Nous n’avons pas de gammes privilégiées, toutes bénéficient de cette stratégie, que ce soit celle de la santé de la mamelle, des antibiotiques injectables, des vaccins, des antiparasitaires, des anti-inflammatoires, de la reproduction, de la réhydratation…
Nous sommes attachés à simplifier nos solutions tout en assurant leur efficacité. Cette simplification est indispensable dans un contexte où les éleveurs ont une charge de travail importante et que la main d’œuvre est difficile à recruter.
Que représente le concept de santé globale, One Health, pour Zoetis ?
HdC : Nous y sommes pleinement inscrits. D’ailleurs, la signature du laboratoire est la suivante : “prendre soin de notre monde et de l’humanité en faisant progresser la santé animale”. C’est une véritable profession de foi, car la santé animale a un impact sur la qualité de l’alimentation humaine. De même, les innovations vétérinaires doivent avoir un impact positif, au minimum neutre, sur l’environnement.
Quelles innovations majeures peut-on attendre dans les années à venir ?
HdC : La génomique est un enjeu majeur, dans lequel est déjà engagé Zoetis en Amérique du Nord. Avec cette discipline, nous pourrons évaluer certains critères de santé au sein de troupeaux laitiers.
Notre stratégie est de proposer des solutions et outils à toutes les étapes de gestion de la santé animale. De la génomique aux traitements, en passant par le diagnostic et la prévention.

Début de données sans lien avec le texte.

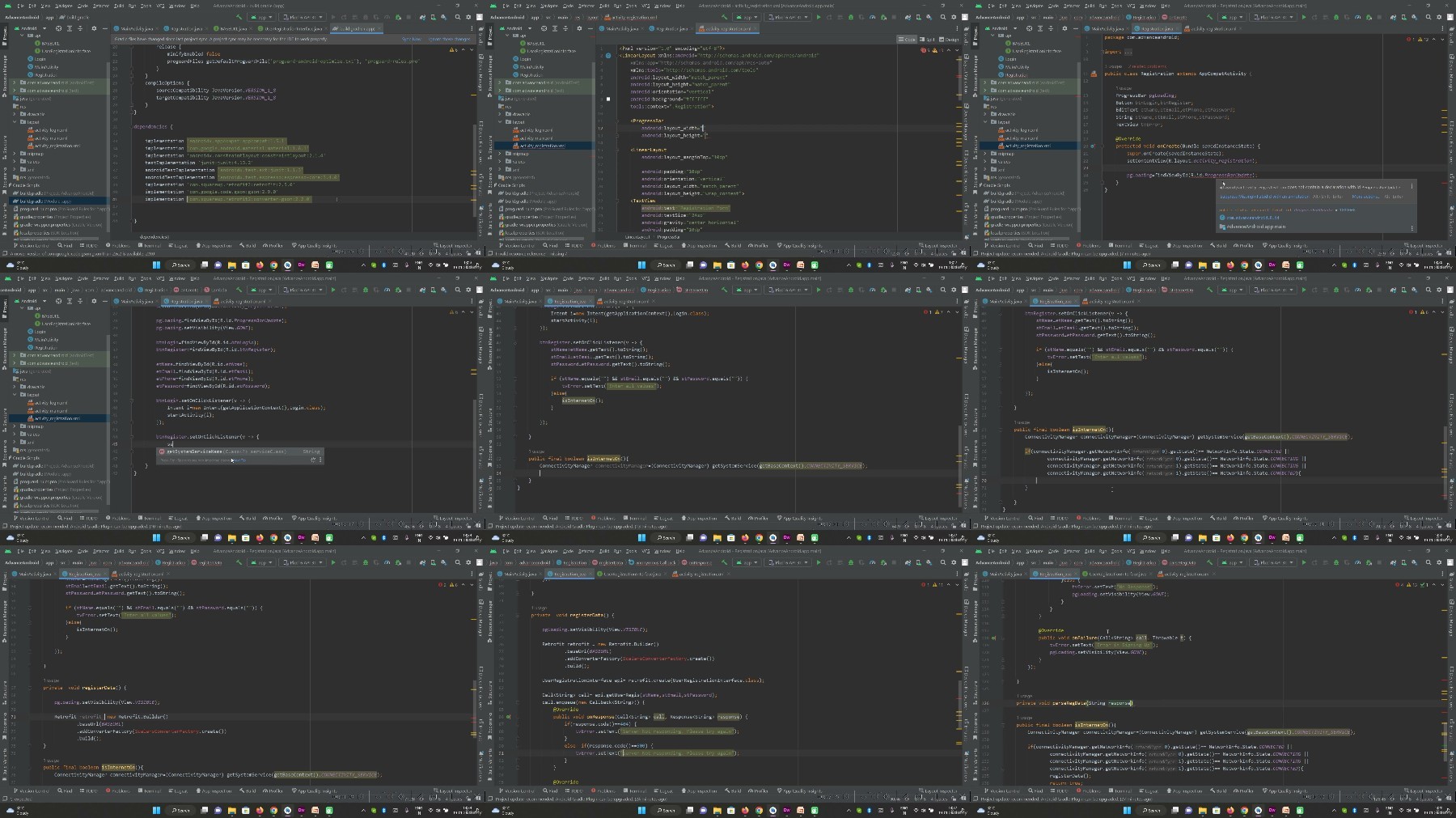Click Select Opened File icon in build.gradle window
1456x818 pixels.
pos(59,28)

Zoetis est aussi le seul laboratoire à avoir développé des anti-corps monoclonaux pour des animaux, le chien en l’occurrence, pour la prise en charge de la dermatite atopique et des douleurs arthrosiques. Le laboratoire capitalise dans cette plate-forme scientifique… et il n’est pas exclu que des spécialités soient un jour disponibles pour les vaches laitières.